You will decide to try to have another baby and just before your 30th birthday, you'll discover you are pregnant again. This time, the baby will stick but you're pregnancy will be wrought with preterm labor and bed rest again. You will make it to 29 weeks this time but in mid-February, you'll rush to the hospital with contractions and learn that you can either stay there for the next 11 weeks or stay at home in bed. So again, you will find yourself on bed rest - but this time will be so much harder. You will be a bystander to your daughter's life for what will feel like an eternity. She will come to expect you to be in bed, will understand that you can't play with her because 'your tummy hurts', and will turn to her daddy to meet all her needs. And just like always, he will be amazing. He will parent, keep house, care for you, work, and still manage to have a smile on his face most days. When you go into labor this time, it won't be on your own terms. The baby will be in distress and you will be induced. It will be terrifying to watch the heart monitor for hours on end and wonder if everything is going to be okay. But you will deliver a perfect baby boy the next day who was simply wearing his umbilical cord around his neck. You will learn again what true love is and you will realize that, with each child, your capacity for love only grows bigger. You will fall in love with this little boy and you will be brought to tears watching his big sister fawn over him every chance she gets. He won't stay little for long and before you know it you'll be watching him crawl across the floor as you are searching Pinterest for 1st birthday party themes.

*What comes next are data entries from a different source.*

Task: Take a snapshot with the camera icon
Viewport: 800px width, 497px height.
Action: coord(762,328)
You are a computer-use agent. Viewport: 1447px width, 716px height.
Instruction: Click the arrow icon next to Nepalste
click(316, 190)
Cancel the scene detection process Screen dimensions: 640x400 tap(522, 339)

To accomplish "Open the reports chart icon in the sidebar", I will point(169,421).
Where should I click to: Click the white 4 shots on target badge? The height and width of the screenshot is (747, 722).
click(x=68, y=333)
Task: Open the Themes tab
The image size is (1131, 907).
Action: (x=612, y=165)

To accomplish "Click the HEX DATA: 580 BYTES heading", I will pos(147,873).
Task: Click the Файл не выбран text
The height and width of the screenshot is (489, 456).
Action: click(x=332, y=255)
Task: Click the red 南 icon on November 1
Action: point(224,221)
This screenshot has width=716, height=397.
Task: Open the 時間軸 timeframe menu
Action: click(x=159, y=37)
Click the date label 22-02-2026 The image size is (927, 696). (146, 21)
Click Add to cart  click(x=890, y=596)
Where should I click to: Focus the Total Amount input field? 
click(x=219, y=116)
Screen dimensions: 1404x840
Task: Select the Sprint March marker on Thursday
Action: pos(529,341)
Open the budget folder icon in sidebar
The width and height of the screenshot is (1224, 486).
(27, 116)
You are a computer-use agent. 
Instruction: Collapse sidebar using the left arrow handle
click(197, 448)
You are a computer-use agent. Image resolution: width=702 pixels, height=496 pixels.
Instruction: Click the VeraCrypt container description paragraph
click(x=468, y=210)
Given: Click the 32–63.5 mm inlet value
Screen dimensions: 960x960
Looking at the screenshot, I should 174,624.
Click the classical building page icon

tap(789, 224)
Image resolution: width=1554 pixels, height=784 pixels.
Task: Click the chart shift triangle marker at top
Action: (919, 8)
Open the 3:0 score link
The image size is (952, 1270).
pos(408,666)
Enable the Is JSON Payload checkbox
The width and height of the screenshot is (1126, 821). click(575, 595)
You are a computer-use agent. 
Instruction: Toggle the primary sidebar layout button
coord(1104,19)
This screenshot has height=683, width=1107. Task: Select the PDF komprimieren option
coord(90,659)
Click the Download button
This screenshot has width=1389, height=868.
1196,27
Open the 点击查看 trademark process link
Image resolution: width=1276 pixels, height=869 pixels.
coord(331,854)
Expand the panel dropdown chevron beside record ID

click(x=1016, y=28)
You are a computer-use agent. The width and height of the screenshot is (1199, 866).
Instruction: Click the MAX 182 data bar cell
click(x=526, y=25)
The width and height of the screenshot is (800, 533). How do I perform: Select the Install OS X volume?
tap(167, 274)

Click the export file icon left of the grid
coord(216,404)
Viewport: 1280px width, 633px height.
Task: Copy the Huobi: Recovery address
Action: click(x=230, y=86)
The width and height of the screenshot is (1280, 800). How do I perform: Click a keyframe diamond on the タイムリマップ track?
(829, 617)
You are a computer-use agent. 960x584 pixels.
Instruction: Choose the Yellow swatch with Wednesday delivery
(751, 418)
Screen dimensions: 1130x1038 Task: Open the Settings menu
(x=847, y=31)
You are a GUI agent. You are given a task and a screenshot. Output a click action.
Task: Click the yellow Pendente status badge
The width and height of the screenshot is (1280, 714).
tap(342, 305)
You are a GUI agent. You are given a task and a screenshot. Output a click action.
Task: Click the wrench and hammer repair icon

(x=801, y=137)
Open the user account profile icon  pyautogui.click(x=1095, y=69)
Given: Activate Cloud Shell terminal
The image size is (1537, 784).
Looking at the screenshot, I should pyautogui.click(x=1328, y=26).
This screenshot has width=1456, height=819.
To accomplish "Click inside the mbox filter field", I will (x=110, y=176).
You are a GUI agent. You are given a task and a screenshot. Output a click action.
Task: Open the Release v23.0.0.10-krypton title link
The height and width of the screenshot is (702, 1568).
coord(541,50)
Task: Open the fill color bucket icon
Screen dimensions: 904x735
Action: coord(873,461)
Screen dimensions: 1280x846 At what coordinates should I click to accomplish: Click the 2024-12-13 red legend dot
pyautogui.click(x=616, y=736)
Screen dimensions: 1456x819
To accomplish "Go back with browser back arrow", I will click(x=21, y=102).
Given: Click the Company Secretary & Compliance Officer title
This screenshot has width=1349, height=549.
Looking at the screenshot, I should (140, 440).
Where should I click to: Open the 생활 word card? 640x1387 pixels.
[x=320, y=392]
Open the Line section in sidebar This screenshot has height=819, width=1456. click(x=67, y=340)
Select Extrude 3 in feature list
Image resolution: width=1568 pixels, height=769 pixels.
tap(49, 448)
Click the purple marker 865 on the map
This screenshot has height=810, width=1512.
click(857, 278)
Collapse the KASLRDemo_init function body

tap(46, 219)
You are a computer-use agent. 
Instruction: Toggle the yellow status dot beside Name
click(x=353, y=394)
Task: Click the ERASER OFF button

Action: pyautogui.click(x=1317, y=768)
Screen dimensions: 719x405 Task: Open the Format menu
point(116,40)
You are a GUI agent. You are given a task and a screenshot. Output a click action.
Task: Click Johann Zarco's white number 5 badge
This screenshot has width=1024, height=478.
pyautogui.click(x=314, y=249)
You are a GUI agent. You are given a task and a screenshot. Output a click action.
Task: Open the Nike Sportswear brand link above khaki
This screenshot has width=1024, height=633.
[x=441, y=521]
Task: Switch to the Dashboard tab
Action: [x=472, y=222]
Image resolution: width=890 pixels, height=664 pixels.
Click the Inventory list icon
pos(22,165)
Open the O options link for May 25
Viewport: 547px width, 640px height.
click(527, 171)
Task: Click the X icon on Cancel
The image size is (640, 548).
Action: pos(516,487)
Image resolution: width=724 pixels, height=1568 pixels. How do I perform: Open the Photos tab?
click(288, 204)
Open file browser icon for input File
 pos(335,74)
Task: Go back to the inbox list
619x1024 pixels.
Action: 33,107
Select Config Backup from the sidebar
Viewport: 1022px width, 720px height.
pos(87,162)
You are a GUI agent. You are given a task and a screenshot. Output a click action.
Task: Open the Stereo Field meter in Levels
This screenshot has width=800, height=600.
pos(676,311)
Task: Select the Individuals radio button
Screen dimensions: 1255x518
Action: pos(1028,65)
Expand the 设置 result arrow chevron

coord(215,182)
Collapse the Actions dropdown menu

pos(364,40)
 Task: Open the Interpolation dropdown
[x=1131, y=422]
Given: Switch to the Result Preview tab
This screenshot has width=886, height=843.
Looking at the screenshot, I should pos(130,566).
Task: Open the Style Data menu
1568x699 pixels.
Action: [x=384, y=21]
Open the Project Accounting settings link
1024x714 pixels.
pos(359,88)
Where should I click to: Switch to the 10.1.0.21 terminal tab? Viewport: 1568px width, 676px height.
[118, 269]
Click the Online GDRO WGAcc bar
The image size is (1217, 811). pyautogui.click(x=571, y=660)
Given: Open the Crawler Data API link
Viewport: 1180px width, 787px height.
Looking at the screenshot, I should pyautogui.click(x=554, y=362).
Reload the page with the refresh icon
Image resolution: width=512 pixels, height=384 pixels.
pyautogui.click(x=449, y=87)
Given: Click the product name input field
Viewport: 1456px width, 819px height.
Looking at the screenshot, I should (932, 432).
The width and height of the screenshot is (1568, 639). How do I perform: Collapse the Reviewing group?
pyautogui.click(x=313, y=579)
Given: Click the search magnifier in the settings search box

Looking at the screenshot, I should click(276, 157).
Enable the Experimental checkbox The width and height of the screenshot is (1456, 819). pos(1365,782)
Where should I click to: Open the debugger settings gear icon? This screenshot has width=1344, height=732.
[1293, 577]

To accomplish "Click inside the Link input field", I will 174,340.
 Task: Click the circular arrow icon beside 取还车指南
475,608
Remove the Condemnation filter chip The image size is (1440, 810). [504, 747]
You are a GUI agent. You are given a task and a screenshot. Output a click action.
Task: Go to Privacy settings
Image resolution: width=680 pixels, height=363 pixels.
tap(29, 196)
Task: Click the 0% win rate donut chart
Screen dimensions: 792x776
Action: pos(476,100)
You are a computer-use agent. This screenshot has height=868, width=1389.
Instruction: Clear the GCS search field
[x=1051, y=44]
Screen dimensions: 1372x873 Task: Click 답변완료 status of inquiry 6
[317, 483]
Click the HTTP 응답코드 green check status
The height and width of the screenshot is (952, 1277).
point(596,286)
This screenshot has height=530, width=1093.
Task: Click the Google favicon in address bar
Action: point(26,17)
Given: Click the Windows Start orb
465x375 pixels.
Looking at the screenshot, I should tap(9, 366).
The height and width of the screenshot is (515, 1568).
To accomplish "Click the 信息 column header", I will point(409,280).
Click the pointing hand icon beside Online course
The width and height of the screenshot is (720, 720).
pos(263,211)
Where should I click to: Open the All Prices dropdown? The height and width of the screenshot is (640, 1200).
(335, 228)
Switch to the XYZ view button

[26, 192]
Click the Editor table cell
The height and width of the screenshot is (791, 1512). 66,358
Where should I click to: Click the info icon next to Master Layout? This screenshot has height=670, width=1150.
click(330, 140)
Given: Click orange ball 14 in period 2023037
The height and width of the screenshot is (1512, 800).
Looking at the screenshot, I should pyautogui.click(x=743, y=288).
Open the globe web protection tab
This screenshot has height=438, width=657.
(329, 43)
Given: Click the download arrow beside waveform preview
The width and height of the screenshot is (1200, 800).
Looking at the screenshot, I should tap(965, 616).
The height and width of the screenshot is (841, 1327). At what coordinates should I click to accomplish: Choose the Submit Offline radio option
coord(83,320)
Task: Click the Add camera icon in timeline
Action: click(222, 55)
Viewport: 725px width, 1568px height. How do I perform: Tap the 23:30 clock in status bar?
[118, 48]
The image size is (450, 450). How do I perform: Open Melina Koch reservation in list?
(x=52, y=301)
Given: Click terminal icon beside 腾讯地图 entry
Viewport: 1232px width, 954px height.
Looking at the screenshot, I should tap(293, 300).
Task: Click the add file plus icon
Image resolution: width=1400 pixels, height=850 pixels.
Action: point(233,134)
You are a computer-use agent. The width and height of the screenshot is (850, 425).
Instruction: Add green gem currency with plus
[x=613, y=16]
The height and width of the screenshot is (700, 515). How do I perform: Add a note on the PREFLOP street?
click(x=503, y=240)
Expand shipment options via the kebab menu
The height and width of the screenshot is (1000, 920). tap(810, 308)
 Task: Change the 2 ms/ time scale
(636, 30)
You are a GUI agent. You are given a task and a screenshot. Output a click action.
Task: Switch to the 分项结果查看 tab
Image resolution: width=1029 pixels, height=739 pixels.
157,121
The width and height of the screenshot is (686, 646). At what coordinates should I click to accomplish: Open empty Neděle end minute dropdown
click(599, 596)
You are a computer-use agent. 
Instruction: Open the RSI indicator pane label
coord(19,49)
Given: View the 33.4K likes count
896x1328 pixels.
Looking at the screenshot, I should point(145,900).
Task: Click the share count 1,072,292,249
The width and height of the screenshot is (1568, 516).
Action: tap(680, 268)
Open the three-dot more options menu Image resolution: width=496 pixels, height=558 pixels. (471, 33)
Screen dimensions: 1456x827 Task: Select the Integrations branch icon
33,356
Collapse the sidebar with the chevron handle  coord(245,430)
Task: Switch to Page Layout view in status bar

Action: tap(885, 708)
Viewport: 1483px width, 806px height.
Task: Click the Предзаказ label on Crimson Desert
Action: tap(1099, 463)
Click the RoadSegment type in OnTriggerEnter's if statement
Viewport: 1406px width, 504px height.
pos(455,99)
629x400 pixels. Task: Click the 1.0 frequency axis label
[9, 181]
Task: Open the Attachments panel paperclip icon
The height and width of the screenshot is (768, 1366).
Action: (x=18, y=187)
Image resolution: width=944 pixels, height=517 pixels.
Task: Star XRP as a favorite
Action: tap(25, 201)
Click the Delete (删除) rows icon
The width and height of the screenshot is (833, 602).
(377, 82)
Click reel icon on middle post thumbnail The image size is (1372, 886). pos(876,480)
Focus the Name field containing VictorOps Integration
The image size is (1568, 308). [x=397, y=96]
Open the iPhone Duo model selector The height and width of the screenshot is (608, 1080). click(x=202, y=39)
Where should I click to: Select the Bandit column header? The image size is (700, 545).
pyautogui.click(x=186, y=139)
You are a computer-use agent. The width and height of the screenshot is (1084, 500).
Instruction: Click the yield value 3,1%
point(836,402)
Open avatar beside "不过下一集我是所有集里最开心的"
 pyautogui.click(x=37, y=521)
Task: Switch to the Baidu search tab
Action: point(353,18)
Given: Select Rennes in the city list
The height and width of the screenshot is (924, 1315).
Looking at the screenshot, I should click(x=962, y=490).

The next ten years will probably be filled with more change than at any other point in your life. You will have to be strong, have faith in God and the people you choose to surround yourself with, and realize that no good thing in this world comes without hard work and dedication. A good marriage is work. Being a good parent is work. Being an educator is work. Maintaining worthwhile friendships is work. Nothing good in this life comes for free... but it is so worth the effort that you will put into it. You will look back on yourself in ten years and wonder where the time is gone, wonder where those wrinkles came from, and when 9pm became your bedtime. You will still feel like you are a 20 year old impostor - pretending to be someone much more accomplished and mature than you really are. You have an amazing path laid out in front of you. Enjoy it. Savor every moment because minutes turn to hours, hours turn to days, days to weeks, and weeks to years... and in the blink of an eye you'll be 31 and left wondering where all the time has gone.